_About this exercise_
Where the data below shows a picture, leave that picture out and copy the rest exactly.

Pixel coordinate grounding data
↓↓↓

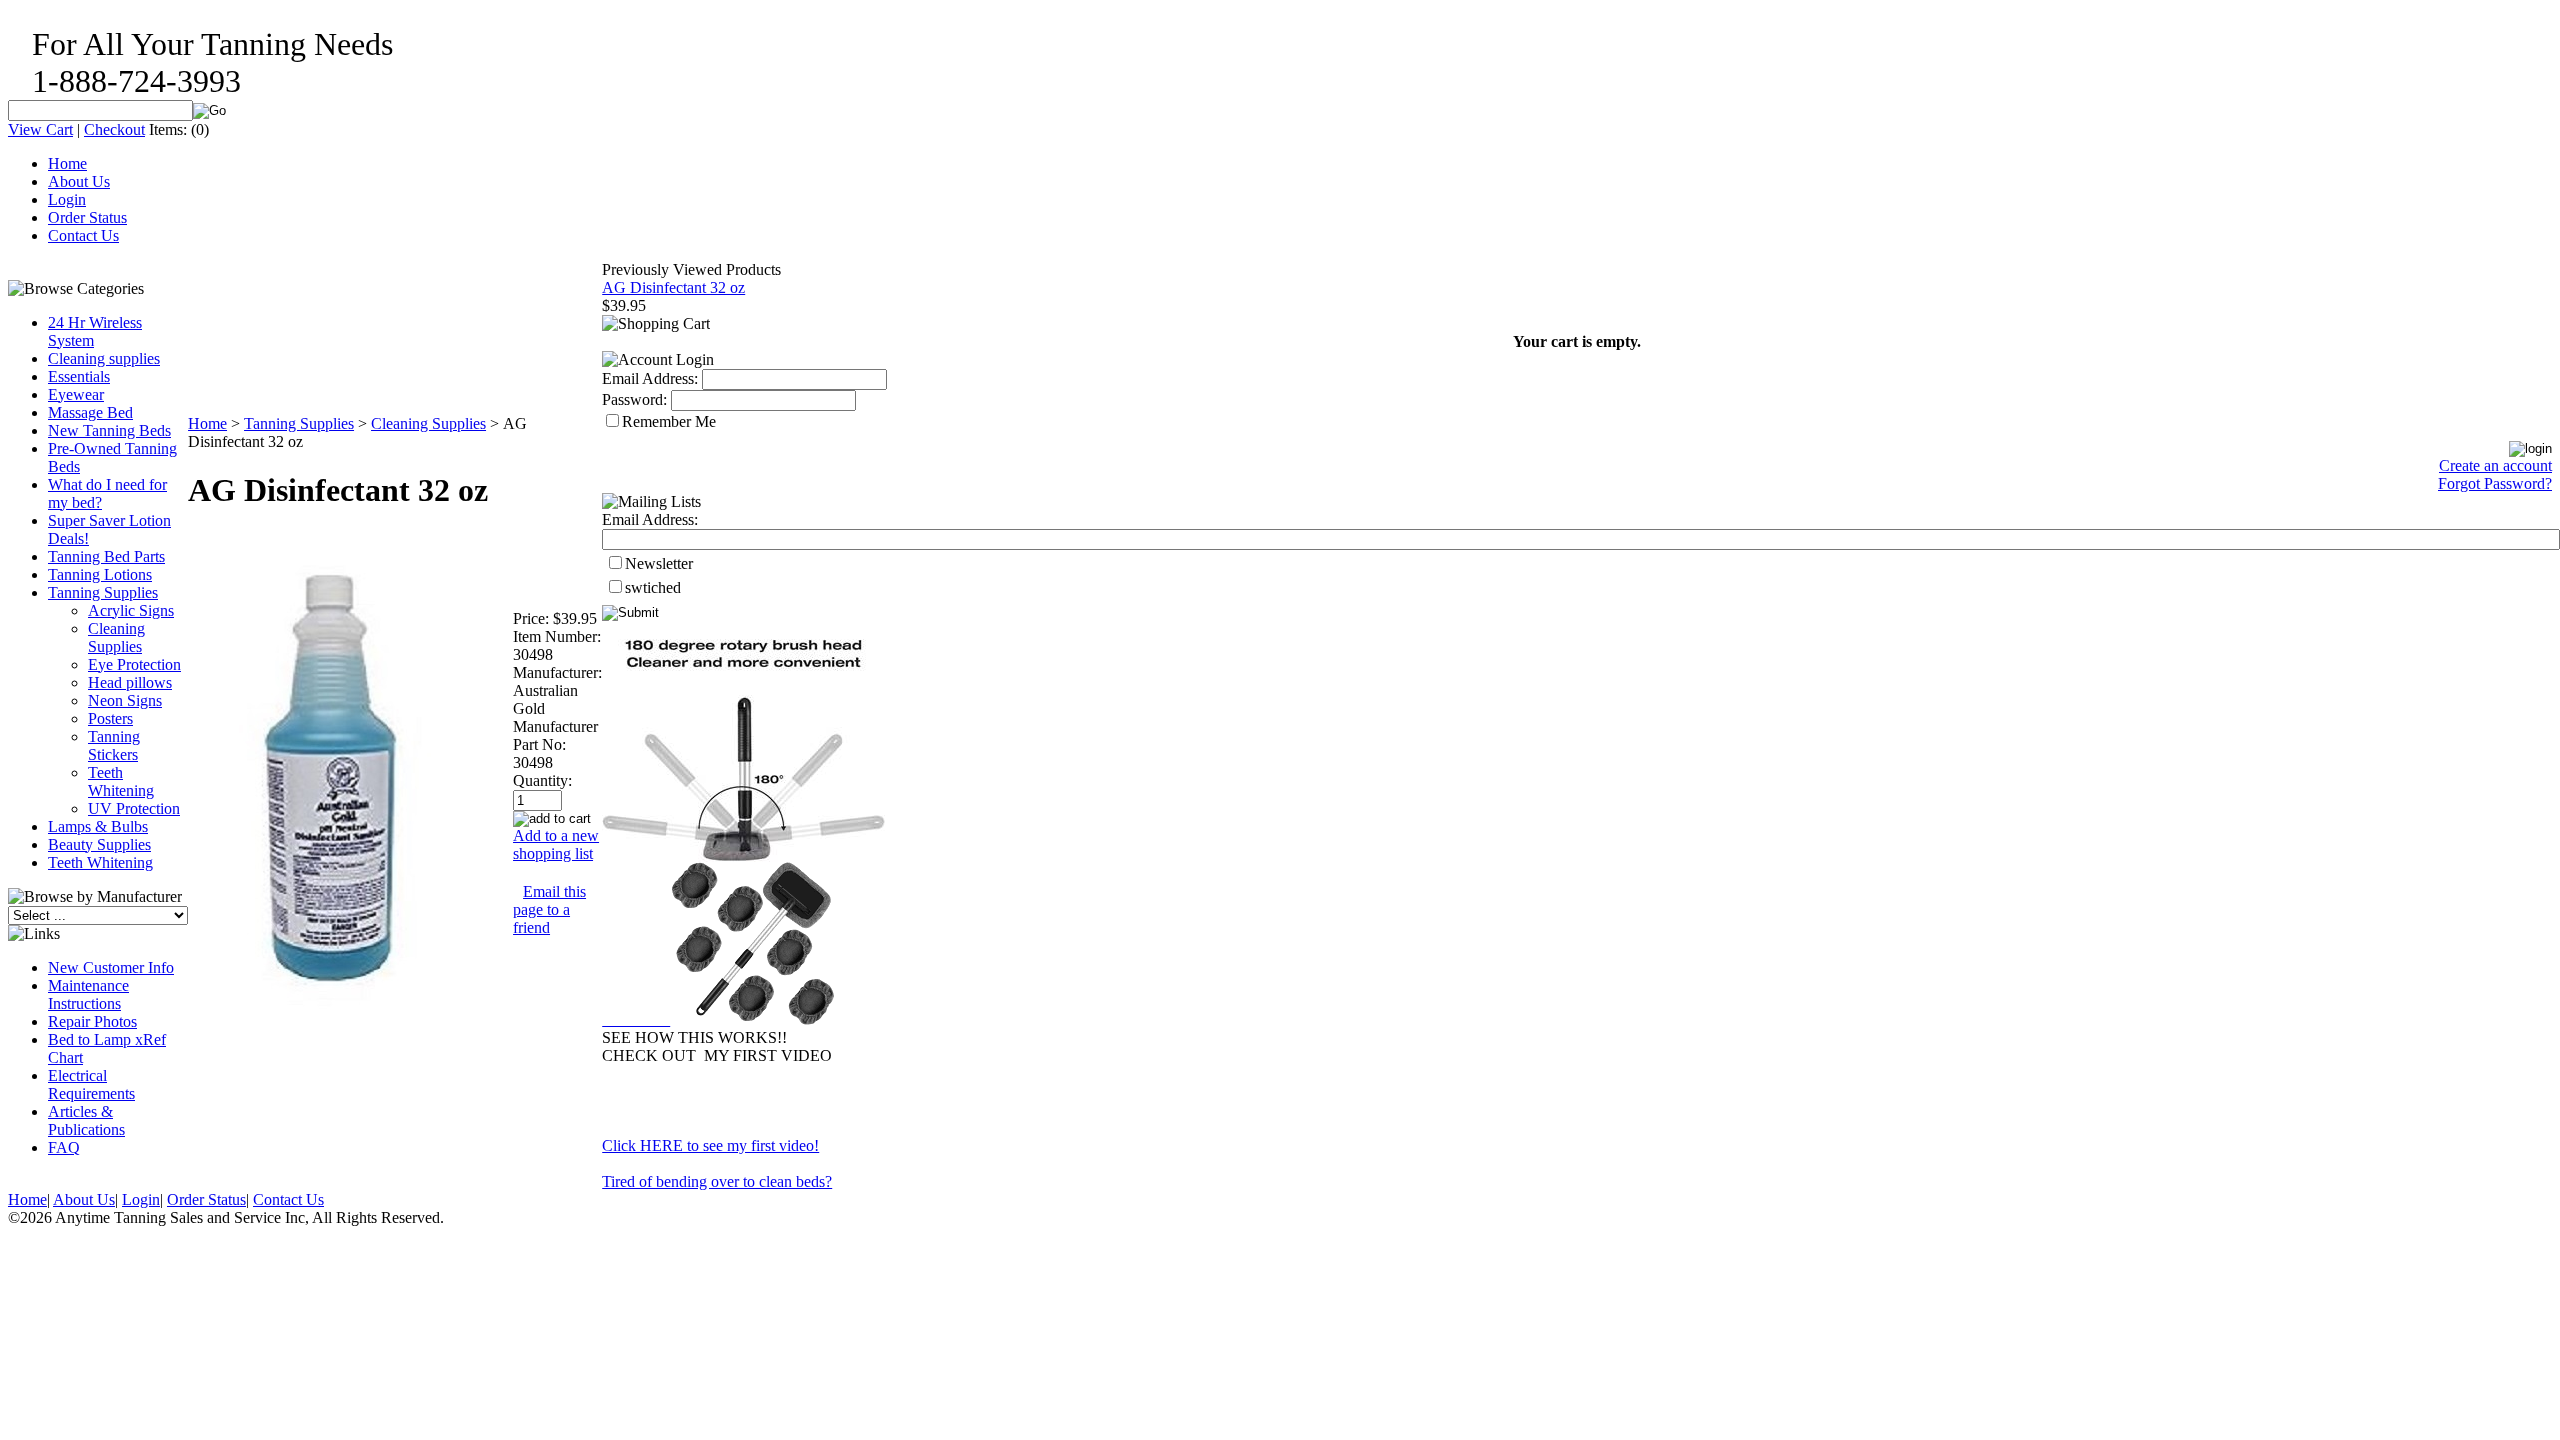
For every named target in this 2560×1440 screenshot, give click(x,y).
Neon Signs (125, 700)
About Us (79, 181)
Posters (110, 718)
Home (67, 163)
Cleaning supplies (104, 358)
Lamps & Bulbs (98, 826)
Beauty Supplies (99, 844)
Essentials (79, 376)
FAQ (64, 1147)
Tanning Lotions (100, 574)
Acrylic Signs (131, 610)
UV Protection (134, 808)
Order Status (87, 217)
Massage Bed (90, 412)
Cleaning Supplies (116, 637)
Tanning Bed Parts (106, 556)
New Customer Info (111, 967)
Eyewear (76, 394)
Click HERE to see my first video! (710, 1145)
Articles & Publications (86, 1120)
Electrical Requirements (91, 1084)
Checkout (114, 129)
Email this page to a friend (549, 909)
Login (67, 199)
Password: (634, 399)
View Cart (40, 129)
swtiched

↑↑↑

_Response below_
For every named target in this 2560×1440 screenshot, give click(x,y).
Neon Signs (125, 700)
About Us (79, 181)
Posters (110, 718)
Home (67, 163)
Cleaning supplies (104, 358)
Lamps & Bulbs (98, 826)
Beauty Supplies (99, 844)
Essentials (79, 376)
FAQ (64, 1147)
Tanning Lotions (100, 574)
Acrylic Signs (131, 610)
UV Protection (134, 808)
Order Status (87, 217)
Massage Bed (90, 412)
Cleaning Supplies (116, 637)
Tanning Bed Parts (106, 556)
New Customer Info (111, 967)
Eyewear (76, 394)
Click HERE to see my first video! (710, 1145)
Articles & Publications (86, 1120)
Electrical Requirements (91, 1084)
Checkout (114, 129)
Email this page to a friend (549, 909)
Login (67, 199)
Password: (634, 399)
View Cart (40, 129)
swtiched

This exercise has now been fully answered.